# Ambilobe panther male



## troy (Feb 1, 2022)

From my breeding


----------



## DrLeslieEe (Feb 2, 2022)

I love these guys… thinking of getting another one. What’s the minimum night T?


----------



## JLOG (Feb 2, 2022)

troy said:


> From my breeding


Love pardalis!! Years ago I get a couple of this.
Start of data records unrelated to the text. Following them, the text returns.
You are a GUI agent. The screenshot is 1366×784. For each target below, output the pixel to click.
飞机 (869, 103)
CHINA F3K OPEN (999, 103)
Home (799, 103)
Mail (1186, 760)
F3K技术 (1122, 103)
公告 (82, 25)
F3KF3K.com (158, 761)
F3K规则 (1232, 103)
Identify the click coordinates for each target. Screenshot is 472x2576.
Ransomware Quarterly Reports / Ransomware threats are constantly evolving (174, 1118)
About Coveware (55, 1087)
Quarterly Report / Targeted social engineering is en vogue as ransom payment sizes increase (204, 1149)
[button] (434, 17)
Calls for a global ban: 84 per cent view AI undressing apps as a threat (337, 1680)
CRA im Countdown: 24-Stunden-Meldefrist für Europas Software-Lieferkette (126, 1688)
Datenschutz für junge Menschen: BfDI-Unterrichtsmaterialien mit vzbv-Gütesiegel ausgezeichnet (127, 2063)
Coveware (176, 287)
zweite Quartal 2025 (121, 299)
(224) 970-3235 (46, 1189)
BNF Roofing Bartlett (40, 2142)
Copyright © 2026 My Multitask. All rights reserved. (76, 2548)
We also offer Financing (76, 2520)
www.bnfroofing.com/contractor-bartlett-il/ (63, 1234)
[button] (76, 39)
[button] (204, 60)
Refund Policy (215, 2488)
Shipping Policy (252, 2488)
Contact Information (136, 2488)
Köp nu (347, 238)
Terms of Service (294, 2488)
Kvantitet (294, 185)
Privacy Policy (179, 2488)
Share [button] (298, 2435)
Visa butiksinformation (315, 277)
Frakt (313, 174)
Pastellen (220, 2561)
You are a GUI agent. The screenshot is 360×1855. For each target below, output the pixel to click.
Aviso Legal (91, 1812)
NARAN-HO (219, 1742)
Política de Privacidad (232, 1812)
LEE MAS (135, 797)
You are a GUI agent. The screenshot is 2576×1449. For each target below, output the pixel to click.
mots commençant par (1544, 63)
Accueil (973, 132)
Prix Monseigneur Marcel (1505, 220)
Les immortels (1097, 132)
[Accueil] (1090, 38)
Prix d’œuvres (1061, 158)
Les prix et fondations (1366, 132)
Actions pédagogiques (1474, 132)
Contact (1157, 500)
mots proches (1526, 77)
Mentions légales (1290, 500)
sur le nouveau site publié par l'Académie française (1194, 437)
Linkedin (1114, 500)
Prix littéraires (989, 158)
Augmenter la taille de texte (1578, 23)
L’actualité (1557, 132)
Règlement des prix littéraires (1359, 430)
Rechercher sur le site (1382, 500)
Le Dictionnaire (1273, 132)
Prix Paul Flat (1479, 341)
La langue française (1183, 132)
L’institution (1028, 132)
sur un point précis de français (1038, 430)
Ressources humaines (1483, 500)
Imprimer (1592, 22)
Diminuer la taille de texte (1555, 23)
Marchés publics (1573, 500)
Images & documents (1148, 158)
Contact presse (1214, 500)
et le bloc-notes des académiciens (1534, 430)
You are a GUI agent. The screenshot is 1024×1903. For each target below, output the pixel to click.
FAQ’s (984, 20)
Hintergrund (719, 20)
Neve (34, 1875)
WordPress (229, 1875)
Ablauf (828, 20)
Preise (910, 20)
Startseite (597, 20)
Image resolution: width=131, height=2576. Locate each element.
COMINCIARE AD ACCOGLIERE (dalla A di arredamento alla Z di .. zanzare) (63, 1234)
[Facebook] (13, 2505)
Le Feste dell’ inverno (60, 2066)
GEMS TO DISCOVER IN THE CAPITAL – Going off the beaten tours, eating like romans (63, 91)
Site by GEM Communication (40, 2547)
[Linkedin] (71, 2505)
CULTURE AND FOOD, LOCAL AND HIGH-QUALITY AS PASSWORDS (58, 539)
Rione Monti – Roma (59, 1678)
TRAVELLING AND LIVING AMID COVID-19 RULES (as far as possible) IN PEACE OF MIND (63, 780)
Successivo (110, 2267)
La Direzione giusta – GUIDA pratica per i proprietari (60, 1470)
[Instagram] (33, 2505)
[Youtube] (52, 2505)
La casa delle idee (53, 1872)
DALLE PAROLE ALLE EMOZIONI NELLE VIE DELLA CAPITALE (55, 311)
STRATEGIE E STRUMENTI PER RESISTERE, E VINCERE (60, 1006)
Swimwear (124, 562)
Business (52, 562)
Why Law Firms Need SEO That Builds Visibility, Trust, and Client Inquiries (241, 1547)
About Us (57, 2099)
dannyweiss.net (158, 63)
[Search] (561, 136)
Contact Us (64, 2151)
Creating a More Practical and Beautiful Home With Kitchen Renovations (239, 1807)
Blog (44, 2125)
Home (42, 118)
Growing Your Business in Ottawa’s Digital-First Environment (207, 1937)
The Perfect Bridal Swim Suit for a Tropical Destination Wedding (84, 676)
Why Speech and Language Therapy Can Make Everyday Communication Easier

And maybe in the future I will be back to them cause are awesome
Very impressive colors!!


----------



## troy (Feb 3, 2022)

I keep these guys in my old orchid room..same temps.. 50s-60s nights mid to high 80s daytime...I've had some anosumum dendrobiums in some of their cages for years now..doing good


----------



## Happypaphy7 (Feb 3, 2022)

How do you feed them?? Only live insects?? The colors are amazingly exotic!!


----------



## grubea (Feb 10, 2022)

Beautiful


----------



## troy (Feb 11, 2022)

I feed them in a tall deli cup.. crickets & other feeders can't get out.... they eat live insects...bees-wasps-crickets-certain grasshoppers-silkworms & moths...regular moths..black soldier flies & larvae....stick bugs...all sorts of roaches...they drink only dripping water..


----------



## Ozpaph (Feb 21, 2022)

amazing colour


----------



## cnycharles (Feb 22, 2022)

Wild!


----------